Processes Shaping the Solar Meridional Circulation

Nicholas Featherstone/University of Colorado

Overview: The Sun's deep-seated convective flows must ultimately sustain both the efficient EMF from which solar magnetism derives and the differential rotation and meridional circulation thought to imbue that magnetism with its remarkable spatiotemporal ordering. Exploration of the dynamo process ultimately requires knowledge of how these deep convective flows are structured, and yet present helioseismic techniques have only recently been able to image flows in the lower portion of the convection zone. Therefore, our understanding of the deep interior has been heavily predicated on numerical models. Such models have identified the structure and speed of the meridional circulation cells as crucial ingredients. Through the use of 3-D, nonlinear convection simulations, we propose to explore those dynamical processes that shape the solar meridional circulation, thus providing overlap between deep convection models and helioseismic observations.
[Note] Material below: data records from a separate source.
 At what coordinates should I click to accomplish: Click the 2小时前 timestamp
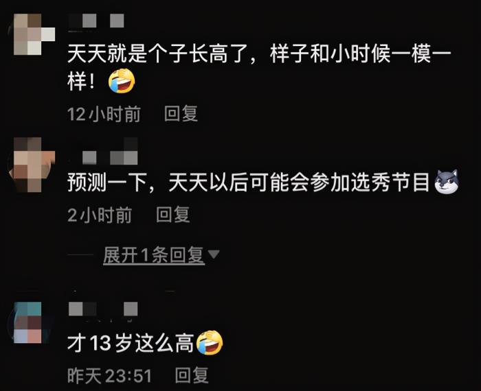(x=100, y=215)
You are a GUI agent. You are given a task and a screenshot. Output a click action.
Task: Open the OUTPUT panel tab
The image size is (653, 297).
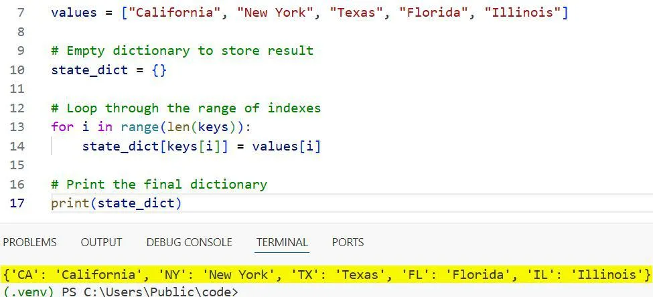(101, 242)
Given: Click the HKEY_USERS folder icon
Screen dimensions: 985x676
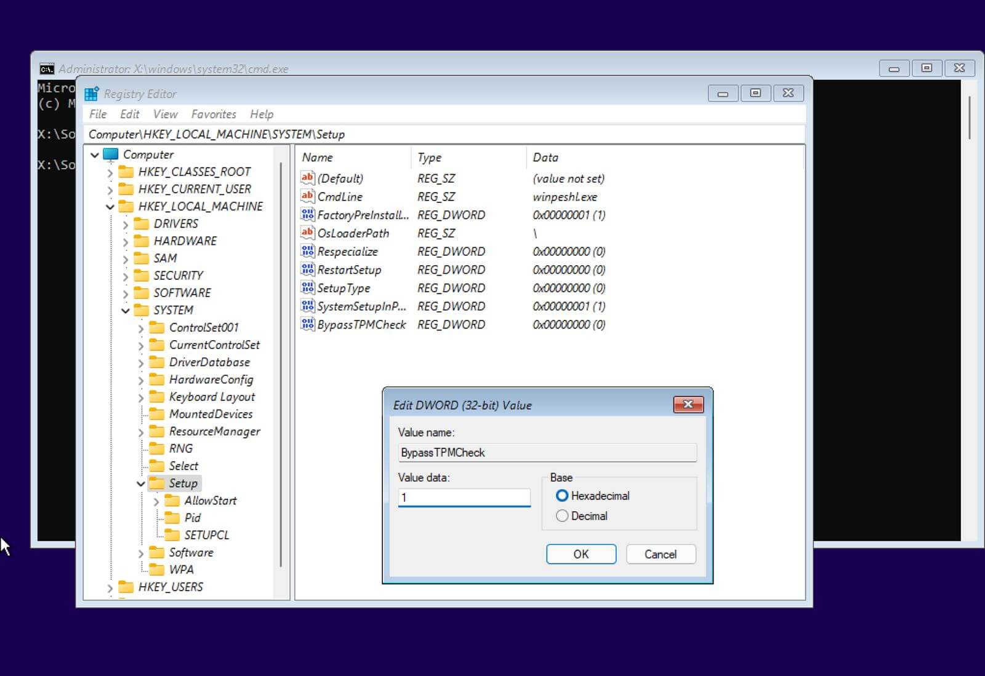Looking at the screenshot, I should point(126,587).
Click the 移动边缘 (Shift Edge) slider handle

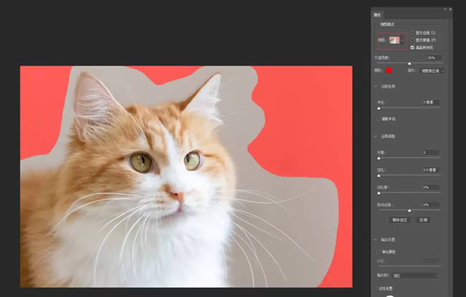[409, 210]
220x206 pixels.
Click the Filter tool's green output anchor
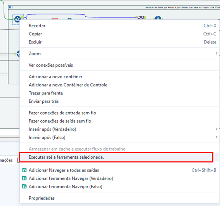click(x=22, y=17)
Science Goals and Objectives: The role that convective-flow speed plays in determining the morphology of solar meridional circulation is now well established, but the effects of boundary layers and magnetism on the circulation speed and morphology have yet to be systematically examined. Our science goals, which follow, center around exploration of these two effects.

  1. We will examine how the convection zone's boundary layers impact the properties of meridional circulation, particularly the multi- or mono-cellular nature of the flow.
  2. We will explore how Lorentz forces associated with deep-seated dynamo action impact the shape and speed of meridional circulation. We will assess what the form of meridional circulation implies about the underlying dynamo mechanisms at work.
  3. Through direct comparisons with ongoing observations and modeling efforts from the broader FST science team, we will use our models of meridional circulation to place constraints on the mode of dynamo operating in the deep convection zone.

Methodology: We will construct a suite of global, numerical convection simulations that encompass the bulk of the convection zone. Through these simulations, we will examine how magnetism and overshooting impact the structure of deep meridional circulation. In tandem with observations, these models will be used to constrain the structure of solar convection and mean flows throughout the convection zone.

Spherical simulations will be conducted using the Rayleigh convection code. Rayleigh is open-source software that solves the MHD equations of motion for a compressible fluid in a rotating spherical shell under the anelastic approximation. It has been performance tested extensively on NASA's SGI Pleiades system and Argonne's Blue Gene/Q system, Mira. Rayleigh exhibits efficient parallel scaling on up to 524,288 Mira cores for problems of size 2048^3 grid-collocation points.

Proposed Contributions to FST Effort: Our team will provide a theoretical, dynamics-oriented component to the FST. Results arising from the pursuit of our scientific objectives will have synergy with multiple sub-teams of the FST. In particular, we envision that our first-principles models will provide a bridge between helioseismic observations and reduced models of the solar dynamo. Our data products will be used to test helioseismic techniques and to train and inform dynamo models that are capable of providing detailed predictions of magnetic field evolution in the photosphere and corona.

Relevance to NASA Objectives: This work addresses the first and fourth challenges identified in the 2013–2022 Decadal Survey in Solar and Space Physics: "Determine the origins of the Sun's activity and predict the variations of the space environment," and "Discover and characterize fundamental processes that occur both within the heliosphere and throughout the universe." These questions frame the science objectives of many NASA missions, most notably the Solar Dynamics Observatory (SDO).